Deceleration of age-specific mortality rates in chromosomal homozygotes and heterozygotes of Drosophila melanogaster.

Age-specific mortality trajectories were estimated in mixed-sex cohorts of D. melanogaster. We studied 22,000 flies that were either second-chromosome homozygotes or heterozygotes with a randomized genetic background. Broad-sense heritabilities for longevity were estimated to be 6% for males and 9% for females. Heterozygotes lived longer than homozygotes on average, but there were exceptions to the usual heterotic pattern; in several crosses parental homozygotes had average life spans as long as that of their F1 heterozygotes. Estimated age-specific mortality rates were found to decelerate at advanced ages in both homozygotes and heterozygotes. The mortality models that best fit the data are the logistic model and the two-stage Gompertz model, both of which produce mortality trajectories that level off at advanced ages. Old-age mortality deceleration is not peculiar to inbred Drosophila.

Stress experiments as a means of investigating age-specific mortality in Drosophila melanogaster.

Age-specific mortality rates level off at older ages in genetically homogeneous experimental populations of Drosophila.
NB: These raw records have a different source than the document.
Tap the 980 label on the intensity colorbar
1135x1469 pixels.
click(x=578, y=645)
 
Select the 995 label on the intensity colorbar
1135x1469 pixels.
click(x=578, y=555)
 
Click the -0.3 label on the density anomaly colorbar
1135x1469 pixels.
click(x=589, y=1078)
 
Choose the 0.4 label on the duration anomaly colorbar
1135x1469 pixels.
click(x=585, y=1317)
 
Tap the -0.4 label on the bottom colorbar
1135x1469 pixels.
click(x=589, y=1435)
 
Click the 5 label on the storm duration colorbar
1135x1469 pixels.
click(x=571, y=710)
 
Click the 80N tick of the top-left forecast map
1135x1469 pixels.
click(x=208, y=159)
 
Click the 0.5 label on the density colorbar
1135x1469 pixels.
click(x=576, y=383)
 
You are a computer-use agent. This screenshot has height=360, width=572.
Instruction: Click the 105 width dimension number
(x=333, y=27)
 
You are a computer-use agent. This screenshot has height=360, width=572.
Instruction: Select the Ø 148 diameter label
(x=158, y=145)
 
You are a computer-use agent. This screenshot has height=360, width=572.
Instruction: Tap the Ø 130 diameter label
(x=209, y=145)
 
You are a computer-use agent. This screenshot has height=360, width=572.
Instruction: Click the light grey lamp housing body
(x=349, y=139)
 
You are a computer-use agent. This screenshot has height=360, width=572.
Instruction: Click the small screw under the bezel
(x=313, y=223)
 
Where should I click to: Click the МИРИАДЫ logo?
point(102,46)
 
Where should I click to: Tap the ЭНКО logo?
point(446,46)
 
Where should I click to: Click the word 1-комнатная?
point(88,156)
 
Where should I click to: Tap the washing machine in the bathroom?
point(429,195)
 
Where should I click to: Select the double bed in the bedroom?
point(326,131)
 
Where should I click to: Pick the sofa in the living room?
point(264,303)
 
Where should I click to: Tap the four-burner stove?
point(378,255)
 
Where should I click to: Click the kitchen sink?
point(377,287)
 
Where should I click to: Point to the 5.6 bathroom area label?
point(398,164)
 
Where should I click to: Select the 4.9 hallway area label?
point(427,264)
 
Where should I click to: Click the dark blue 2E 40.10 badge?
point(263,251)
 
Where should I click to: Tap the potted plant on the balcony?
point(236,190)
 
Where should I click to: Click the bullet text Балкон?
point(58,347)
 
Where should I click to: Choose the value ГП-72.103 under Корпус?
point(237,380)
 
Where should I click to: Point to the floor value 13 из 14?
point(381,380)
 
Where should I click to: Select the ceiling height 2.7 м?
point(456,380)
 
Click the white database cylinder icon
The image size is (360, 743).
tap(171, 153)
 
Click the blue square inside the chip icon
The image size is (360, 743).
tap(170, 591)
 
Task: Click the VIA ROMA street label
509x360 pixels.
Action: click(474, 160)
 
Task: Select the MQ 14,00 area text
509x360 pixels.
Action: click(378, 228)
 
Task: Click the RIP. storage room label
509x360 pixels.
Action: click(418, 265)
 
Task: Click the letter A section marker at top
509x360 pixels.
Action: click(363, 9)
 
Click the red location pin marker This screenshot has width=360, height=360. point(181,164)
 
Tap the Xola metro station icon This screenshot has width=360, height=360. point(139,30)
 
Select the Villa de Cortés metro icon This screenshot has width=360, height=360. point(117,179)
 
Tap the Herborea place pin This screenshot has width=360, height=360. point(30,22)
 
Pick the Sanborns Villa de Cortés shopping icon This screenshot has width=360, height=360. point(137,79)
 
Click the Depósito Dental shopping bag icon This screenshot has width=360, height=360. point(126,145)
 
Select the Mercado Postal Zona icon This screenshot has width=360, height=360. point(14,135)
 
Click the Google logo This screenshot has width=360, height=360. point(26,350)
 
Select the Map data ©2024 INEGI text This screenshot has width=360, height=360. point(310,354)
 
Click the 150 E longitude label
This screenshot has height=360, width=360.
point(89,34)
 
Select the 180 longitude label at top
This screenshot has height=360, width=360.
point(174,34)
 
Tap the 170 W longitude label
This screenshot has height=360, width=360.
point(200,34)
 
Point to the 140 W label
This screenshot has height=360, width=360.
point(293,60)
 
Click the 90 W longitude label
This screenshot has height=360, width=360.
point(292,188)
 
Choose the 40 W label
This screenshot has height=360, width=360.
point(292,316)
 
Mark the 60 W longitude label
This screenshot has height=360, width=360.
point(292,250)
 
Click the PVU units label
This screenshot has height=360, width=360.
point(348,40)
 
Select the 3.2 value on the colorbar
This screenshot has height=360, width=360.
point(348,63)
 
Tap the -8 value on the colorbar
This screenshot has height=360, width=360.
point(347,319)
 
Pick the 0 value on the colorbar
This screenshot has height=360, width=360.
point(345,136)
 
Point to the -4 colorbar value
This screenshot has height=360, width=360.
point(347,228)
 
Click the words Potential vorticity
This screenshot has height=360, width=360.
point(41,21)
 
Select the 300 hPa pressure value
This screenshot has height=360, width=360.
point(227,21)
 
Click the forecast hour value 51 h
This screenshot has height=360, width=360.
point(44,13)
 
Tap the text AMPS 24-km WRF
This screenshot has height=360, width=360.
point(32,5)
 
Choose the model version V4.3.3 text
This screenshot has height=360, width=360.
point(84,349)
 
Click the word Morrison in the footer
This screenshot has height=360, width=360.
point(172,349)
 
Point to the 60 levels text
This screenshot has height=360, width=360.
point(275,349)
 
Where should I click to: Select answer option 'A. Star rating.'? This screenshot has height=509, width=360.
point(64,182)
Here we describe an experiment that is informative about the causes of mortality rate changes. By applying a brief, nondebilitating stress that increases mortality early in life and then observing subsequent mortality trajectories, it is possible to determine whether populations are heterogeneous for factors influencing mortality. We show that 24-h exposure to a desiccating air flow causes a spike and then a decrease in mortality rates in experimental populations compared to controls. If there is no stress-induced enhancement of vitality, then the results demonstrate the existence of heterogeneity for mortality rates in genetically homogeneous populations.

Effect of adult cohort density on age-specific mortality in Drosophila melanogaster.

Mortality rates decelerate at older ages in experimental populations of Drosophila. It is unclear whether this reflects a real slow-down in the aging process, or an artifact of declining density. Mortality was studied in age-synchronized cohorts of four inbred lines at three initial densities that varied 10-fold. A total of 70,000 flies of both sexes were studied. There were large line x density, line, and sex effects, but no systematic relationship between density and life span was detected. Mortality curves level off at older ages in 23 out of 24 sex-genotype combinations, irrespective of initial cohort density. Density has only second-order effects on the pattern of oldest-old mortality over the range of densities studied here. The dramatic departure from Gompertz-type mortality dynamics at older ages is not an artifact of declining density in Drosophila.